An unbiased lncRNAs dropout CRISPR-Cas9 screen reveals RP11-350G8.5 as a potential therapeutic target for Multiple Myeloma

Multiple Myeloma (MM) is an incurable malignancy characterised by alterations of coding and non-coding genes that promote tumour growth and drug resistance. Despite the crucial role of long non-coding-RNAs (lncRNAs) in myeloma genesis is established, the functional role of the non-coding RNAome in MM remains largely unknown. We performed an unbiased CRISPR-Cas9 recessive screen targeting 671 lncRNAs in MM cell lines unvealing and prioritising a list of novel onco-lncRNAs essential for MM cell fitness and associated with high expression and poor prognosis in MM patients. Among them, RP11-350G8.5 emerged as the most promising vulnerability for MM cells, irrespective of their resistance to the standard-of-care bortezomib.
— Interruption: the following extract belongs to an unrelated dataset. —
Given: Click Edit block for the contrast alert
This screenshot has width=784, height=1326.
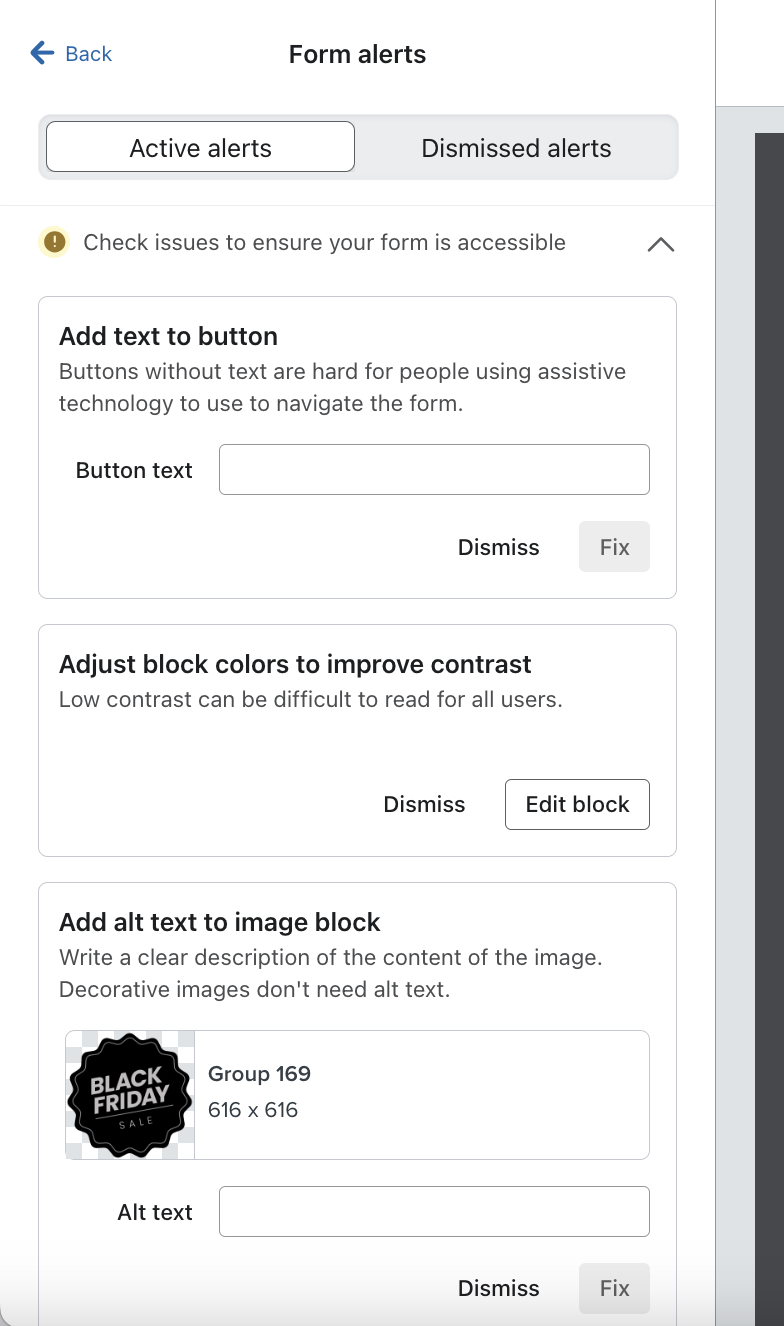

We i) validated the oncogenic role of RP11-350G8.5 in vitro and in vivo; ii) characterised its function in relation to the unfolded protein stress response and induction of immunogenic cell death, and iii) shed light on its sub-cellular localisation, structural and chemical predictions of RNA-G-quadruplex-forming regions to pave the way to the development of novel therapeutics. Overall design: To reveal the molecular changes induced by RP11-350G8.5 KO in MM cells resistant to bortezomib (ABZB), we profiled the cell line, 7 days post transduction with SCRAMBLE or RP11-350G8.5 KO CRISPR-Cas9 vectors, via RNA-sequencing from two independent biological replicates.